Endothelin-1 reduces mesenteric microvascular hydraulic permeability via cyclic AMP and protein kinase A signal transduction.

We have previously shown that endothelin-1 (ET-1) decreases microvascular hydraulic permeability. In this study, we tested the hypothesis that ET-1 exerts its permeability-decreasing effect through cAMP, cGMP, and protein kinase A (PKA) by determining the effect of ET-1 on venular fluid leak during inhibition of cAMP synthesis, inhibition of cGMP degredation, and inhibition of PKA. Rat mesenteric venules were cannulated to measure hydraulic permeability, L(p) (units x 10(-7)cm/(s cmH(2)O)).
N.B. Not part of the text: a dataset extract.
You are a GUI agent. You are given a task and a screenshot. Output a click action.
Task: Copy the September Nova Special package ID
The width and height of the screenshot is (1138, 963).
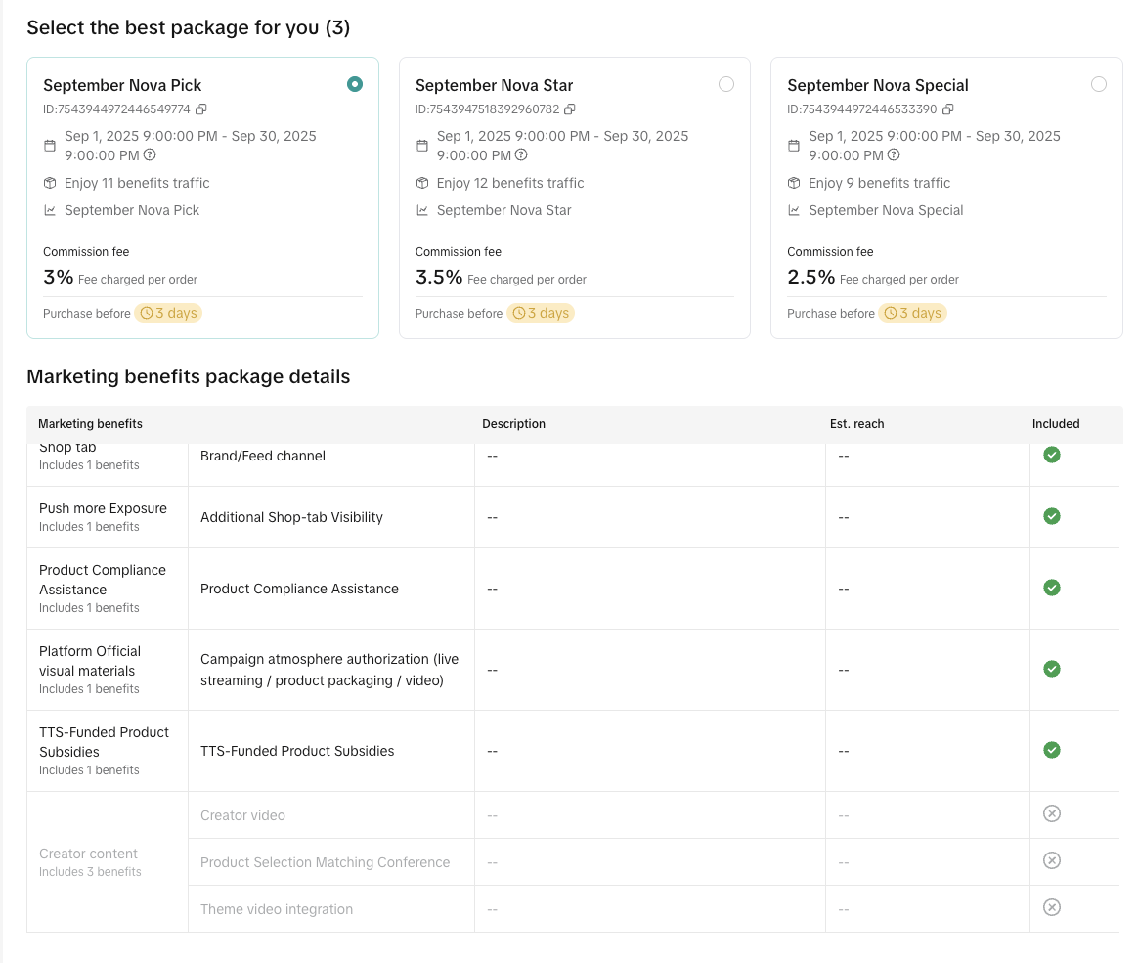(947, 109)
L(p) was measured during continuous perfusion of 80 pM ET-1 and either (1) an inhibitor of cAMP synthesis (10 microM 2',5'ddA), (2) an inhibitor of cGMP degradation (100 microM Zaprinast), or (3) an inhibitor of PKA (10 microM H-89). Inhibition of cAMP synthesis blocked the permeability decreasing effects of ET-1. The peak L(p) of the cAMP inhibitor alone and with ET-1 was 4.11+/-0.53 and 3.86+/-0.19, respectively (p=0.36, n=6). Inhibition of cGMP degradation did not block the permeability decreasing effects of ET-1. The peak L(p) during inhibition of cGMP degradation alone and with ET-1 was 2.26+/-0.15 and 1.44+/-0.09, respectively (p<0.001, n=6). Inhibition of PKA activation blocked the permeability decreasing effects of ET-1. The peak L(p) of the PKA inhibitor alone and with ET-1 was 2.70+/-0.15 and 2.59+/-0.15, respectively (p=0.38, n=6). The data support the notion that the signal transduction mechanism of ET-1 with regard to decreasing microvascular fluid leak involves cAMP production and PKA activation, but not cGMP degradation. Further understanding of intracellular mechanisms that control microvascular fluid leak could lead to the development of a pharmacologic therapy to control third space fluid loss in severely injured or septic patients.